As Janny says this, it\'s just weeks after California Governor Arnold Schwarzenegger signed a bill into law restricting the sale of video games, singling them out above music, X-rated movies, or books as a dangerous medium. In an environment where video games are often portrayed as \"cop killing simulators\" and the product of a morally deflated society, stories about hard working, capable people using games as a way to deal with the hardships of life are often ignored.
\"I wish I did better on tests,\" Janny confesses. The rain has stopped outside, but the shift in daylight\'s savings time means the light is fading earlier than normal. \"I have a bad tooth that I can\'t afford to fix right now. So if I get a bad grade, or my tooth hurts, playing games like The Sims is a good way to distract myself.\"
The concept that entertainment is essential to human happiness is not a new one; entertainment industries like movie theaters are some of the few that are resistant to the effects economic hardship. When life becomes difficult, people often turn to alternatives to allow themselves a way to relax a little. Where music and movies allow only one or two hours worth of escape, video games can often last dozens of hours, and have far more interactive elements to draw players in.
The interactive elements that critics often point to as a reason video games require more strict controls than movies and books are also the elements that make them such excellent ways to step away from difficult realities. Whether or not that\'s escaping the reality of a patient dying of cancer, or just dealing with being alone and struggling with school doesn\'t make a difference.
Everybody needs a little escape.
\"I study Art Therapy because I believe that things like immersion in pottery, for example, provides people a way to relax, and that can be healing,\" Janny says, now sipping from a cup of hot chocolate she\'s made herself. \"I think games can work in the same way.\"
She hesitates a moment, and points at the hand-made mug containing her hot chocolate, mixed with red hearts and marshmallows.
\"The marshmallows are important,\" she adds. \"Can\'t have good hot chocolate without mini-marshmallows.\"
The conversation turns to Xbox Live, and elements of social gaming. Janny reveals that one friend close enough to visit often does so with his Xbox controller in hand.
\"Non-gamers don\'t always realize how often people play games with each other.
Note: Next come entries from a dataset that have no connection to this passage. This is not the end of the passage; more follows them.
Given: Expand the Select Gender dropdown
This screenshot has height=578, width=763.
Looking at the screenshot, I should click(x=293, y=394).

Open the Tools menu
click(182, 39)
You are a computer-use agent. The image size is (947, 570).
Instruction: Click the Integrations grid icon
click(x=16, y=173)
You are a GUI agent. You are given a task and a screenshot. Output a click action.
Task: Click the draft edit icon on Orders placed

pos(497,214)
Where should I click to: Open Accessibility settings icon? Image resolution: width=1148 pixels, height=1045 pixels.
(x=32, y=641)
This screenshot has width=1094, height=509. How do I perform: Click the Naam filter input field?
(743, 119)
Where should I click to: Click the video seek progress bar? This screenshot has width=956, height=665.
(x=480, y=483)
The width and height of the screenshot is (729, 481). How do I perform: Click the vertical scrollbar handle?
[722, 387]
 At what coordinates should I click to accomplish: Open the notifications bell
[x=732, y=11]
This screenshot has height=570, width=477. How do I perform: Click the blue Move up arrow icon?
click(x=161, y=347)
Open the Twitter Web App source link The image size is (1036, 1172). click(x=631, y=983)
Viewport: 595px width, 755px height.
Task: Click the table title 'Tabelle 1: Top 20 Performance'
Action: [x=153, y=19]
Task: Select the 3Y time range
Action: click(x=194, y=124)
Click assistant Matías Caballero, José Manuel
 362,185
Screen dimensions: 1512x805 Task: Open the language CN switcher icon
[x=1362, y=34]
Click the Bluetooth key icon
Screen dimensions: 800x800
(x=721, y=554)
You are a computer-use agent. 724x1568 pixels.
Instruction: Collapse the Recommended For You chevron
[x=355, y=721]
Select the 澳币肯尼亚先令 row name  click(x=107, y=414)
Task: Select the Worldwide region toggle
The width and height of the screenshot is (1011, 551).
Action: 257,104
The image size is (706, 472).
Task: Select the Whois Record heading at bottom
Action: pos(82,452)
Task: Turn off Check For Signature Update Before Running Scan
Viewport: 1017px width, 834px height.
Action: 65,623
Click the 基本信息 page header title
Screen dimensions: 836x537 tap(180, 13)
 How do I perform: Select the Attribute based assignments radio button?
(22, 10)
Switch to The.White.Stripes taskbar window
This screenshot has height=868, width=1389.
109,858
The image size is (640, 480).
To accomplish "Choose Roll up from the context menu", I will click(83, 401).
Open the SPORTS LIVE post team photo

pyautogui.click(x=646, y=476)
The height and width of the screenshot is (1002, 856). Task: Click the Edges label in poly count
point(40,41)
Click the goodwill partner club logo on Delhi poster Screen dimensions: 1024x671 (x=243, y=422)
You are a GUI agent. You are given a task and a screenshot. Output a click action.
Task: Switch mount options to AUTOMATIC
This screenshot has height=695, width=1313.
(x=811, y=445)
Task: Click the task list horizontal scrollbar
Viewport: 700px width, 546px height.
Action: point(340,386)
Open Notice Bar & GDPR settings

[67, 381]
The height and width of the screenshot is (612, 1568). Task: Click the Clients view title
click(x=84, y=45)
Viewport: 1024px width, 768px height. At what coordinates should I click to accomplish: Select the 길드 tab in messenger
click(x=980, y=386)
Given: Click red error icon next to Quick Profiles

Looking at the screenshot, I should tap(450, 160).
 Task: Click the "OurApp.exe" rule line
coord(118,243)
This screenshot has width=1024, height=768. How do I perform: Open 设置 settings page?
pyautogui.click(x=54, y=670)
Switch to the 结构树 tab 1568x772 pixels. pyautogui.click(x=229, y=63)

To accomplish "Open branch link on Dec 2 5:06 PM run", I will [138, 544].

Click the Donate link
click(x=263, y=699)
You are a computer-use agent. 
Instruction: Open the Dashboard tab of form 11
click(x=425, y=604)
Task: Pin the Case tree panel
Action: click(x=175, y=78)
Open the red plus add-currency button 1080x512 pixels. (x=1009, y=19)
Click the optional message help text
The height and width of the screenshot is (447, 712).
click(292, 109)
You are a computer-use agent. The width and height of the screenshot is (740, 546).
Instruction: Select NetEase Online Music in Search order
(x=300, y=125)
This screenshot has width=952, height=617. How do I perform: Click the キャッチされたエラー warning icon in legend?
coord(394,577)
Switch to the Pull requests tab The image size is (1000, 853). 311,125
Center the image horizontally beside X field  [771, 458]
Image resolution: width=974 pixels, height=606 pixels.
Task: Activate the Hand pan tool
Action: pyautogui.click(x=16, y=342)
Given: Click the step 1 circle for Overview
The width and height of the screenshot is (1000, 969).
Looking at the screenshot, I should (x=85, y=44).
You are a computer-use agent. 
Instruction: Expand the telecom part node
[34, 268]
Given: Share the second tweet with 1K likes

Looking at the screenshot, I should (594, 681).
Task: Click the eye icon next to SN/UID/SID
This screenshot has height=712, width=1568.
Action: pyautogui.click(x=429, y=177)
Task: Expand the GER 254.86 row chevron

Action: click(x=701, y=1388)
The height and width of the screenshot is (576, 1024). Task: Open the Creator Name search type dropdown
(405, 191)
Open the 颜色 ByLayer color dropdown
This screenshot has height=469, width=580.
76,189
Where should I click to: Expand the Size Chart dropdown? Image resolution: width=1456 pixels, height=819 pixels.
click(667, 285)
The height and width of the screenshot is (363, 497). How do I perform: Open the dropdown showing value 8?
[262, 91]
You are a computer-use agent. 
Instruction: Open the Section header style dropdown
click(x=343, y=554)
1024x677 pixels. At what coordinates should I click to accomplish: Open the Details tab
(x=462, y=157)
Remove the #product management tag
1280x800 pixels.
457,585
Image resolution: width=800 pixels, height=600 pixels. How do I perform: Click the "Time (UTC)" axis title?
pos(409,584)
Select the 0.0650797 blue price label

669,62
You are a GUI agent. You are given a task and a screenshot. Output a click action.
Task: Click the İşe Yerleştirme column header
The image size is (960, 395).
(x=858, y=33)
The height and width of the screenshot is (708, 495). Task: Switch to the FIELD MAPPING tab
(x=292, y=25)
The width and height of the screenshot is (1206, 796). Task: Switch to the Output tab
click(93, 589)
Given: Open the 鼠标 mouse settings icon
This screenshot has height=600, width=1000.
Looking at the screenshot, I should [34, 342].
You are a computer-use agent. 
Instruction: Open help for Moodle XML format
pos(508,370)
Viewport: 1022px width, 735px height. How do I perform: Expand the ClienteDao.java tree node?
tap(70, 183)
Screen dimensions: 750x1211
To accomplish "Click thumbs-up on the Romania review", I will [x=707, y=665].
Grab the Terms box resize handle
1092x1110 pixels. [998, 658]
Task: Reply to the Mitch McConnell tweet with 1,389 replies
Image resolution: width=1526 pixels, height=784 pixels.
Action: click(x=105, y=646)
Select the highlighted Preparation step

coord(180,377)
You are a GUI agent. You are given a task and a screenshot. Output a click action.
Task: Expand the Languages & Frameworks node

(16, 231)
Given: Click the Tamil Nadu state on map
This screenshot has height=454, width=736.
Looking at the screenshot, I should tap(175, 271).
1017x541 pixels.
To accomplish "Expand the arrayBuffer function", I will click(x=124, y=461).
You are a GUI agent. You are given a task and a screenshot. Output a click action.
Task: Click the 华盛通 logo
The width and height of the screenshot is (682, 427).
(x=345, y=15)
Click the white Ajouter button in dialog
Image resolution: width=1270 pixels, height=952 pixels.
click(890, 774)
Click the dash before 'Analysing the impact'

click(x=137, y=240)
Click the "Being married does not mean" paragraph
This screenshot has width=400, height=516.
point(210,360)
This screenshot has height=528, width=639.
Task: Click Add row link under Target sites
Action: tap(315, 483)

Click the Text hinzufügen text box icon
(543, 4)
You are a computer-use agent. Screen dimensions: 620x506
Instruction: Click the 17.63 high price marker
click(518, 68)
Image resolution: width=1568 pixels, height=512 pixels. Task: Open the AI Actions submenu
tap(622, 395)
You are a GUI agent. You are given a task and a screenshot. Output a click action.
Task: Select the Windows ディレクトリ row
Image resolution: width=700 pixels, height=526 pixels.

They\'re surprised to find out most of us don\'t just live in our rooms and never go out.\"
Surveys taken by the Entertainment Software Association show that gamers are not socially isolated. According to the ESA, 93 percent of gamers report reading books or daily newspapers on a regular basis, while sixty-two percent consistently attend cultural events, such as concerts, museums, or the theater. In the same survey, it turns out that gamers report voting far more often than the average citizen, and exhibit a far higher level of social participation.
Online gaming can be a bit more difficult for a girl, though, Janny admits, mainly because so few women have made the transition to online play. Or at least, if they do, they\'ve learned not to talk about it. Surveys by the ESA show that 40% of online gamers are female.
\"I don\'t have an Xbox Live account anymore, but I once did,\" Janny says, and then laughs. \"I got accused of being a seven year old boy all the time.\"
But she\'s also quick to point out that Xbox Live allows people to communicate, playing together at the same time as chatting over similar interests. At least in concept. Other times gamers just use the online chat as a method to abuse each other.
\"I\'d like to get Xbox Live,\" Janny says, swirling the last of her hot chocolate at the bottom of her cup. \"It would let me talk with people. It adds to the experience.\"
She looks out the window and then finishes the last of her drink, tilting her head back and swallowing the remains of the melted marshmallows and all. She smiles.
\"The marshmallows make it perfect,\" she says.